I read a news article the other day covering a story which at first I thought had to be a hoax but as I read on I realised was legitimate for a number of reasons.
The story related to a Frenchman who is suing his former employer for “bore out” which has been labelled boredom’s equivalent of burnout. The claimant’s position was that his job turned him into a professional zombie and he was claiming the equivalent of £3280,000 in damages for being “killed professionally through boredom”. He said that the company’s aim was to bore him to death so that they could fire him without redundancy payments or compensation. Clearly the company he works for have their own position and claim serious inconsistencies in the claimant’s position, but this case does pose a number of interesting questions.
There is nothing new in the idea that boredom like “burn out” can lead to stress and depression. At the same time, people react differently to boredom. Take the example of the Cambridge graduate who was headhunted for a supermarket graduate scheme who found the 3 year programme so dull that she gave it up at the end and retrained to be teacher. When she handed in her notice no one could quite believe it because she had been “doing so well”. The reality was that her capability had been so underestimated that she was completely bored and needed a new challenge. Clearly there was a massive disconnect.
So who is to blame? Do employers have an obligation to ensure their employees feel rewarded? That they are being given work that is challenging and interesting? Should employees be encouraged more to speak out when they feel bored or are ready to take on more responsibility? Answers on a postcard!
How do you think you would react to boredom at work?
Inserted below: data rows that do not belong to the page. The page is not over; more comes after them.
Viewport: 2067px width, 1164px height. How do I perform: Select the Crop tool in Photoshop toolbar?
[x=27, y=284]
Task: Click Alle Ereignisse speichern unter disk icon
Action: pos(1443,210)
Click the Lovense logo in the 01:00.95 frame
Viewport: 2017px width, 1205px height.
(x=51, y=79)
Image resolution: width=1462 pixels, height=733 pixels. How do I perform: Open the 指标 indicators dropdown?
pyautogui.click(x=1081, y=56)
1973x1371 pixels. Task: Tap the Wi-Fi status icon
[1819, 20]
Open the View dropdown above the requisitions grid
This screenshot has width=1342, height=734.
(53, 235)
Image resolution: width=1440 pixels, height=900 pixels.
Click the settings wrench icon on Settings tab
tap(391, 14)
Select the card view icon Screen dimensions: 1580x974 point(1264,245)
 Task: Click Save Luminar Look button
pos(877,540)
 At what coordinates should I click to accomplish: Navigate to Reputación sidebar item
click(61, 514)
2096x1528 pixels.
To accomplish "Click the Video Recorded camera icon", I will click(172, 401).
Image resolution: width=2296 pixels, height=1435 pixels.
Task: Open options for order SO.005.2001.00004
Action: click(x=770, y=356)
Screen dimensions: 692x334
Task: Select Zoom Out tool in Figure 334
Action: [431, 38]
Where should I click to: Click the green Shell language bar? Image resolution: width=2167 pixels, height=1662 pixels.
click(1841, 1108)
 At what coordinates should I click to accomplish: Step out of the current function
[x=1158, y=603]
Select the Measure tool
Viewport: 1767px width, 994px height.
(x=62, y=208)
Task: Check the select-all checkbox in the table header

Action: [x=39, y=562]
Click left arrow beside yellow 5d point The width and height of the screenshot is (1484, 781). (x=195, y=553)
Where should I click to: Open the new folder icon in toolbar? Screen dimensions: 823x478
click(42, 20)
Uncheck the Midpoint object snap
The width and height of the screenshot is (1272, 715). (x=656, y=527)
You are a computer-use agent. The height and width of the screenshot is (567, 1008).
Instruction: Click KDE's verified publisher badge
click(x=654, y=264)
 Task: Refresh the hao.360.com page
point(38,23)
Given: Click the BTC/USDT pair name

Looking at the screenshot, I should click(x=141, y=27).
Would you let it consume you are or would you do something about it?
As part of my day to day job I speak to candidates on a daily basis about what it is about their job they enjoy and don’t enjoy and what they are looking for from their next role. By nature solicitors tend to be slightly more cautious characters. They are not looking to move jobs just for the sake of it. By understanding their drivers and motivations, I am better placed to talk to them about the roles that will fix their problem, be that boredom or otherwise.